(Collected data entries)
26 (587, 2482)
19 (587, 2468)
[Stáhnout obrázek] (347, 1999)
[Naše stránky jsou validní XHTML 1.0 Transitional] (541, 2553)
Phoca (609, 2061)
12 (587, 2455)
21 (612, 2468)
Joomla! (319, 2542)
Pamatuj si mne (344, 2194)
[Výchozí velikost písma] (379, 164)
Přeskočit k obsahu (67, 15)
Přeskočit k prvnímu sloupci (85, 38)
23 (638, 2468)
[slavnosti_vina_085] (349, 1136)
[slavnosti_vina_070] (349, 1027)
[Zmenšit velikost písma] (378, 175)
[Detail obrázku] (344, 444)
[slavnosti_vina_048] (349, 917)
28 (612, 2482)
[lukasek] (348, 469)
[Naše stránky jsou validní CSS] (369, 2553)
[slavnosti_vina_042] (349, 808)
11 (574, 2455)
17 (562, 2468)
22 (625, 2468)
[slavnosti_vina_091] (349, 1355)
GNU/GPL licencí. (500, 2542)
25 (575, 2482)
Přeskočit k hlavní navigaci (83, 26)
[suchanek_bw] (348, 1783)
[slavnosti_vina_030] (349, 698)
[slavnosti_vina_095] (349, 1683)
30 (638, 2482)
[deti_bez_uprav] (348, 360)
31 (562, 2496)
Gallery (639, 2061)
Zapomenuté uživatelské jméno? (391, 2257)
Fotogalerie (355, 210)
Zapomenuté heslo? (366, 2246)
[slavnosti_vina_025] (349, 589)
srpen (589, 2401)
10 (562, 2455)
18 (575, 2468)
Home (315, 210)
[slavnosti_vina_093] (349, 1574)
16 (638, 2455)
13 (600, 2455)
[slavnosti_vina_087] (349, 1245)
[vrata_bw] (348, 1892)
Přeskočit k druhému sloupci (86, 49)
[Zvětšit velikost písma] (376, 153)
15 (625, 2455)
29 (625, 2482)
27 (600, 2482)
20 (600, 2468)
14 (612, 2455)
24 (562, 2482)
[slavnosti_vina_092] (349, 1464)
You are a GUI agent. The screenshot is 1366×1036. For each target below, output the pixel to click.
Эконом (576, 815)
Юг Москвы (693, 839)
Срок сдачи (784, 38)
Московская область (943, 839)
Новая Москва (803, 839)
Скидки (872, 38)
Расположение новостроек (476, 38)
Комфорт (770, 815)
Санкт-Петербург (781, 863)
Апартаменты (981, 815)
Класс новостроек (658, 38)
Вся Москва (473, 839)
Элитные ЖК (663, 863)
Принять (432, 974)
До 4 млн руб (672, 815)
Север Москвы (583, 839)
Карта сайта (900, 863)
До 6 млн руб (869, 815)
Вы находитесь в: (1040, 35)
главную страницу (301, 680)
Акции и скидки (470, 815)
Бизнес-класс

Exercise:
Your answer must be a single number: the count of lines in these records that contain "Zapomenuté".

Response:
2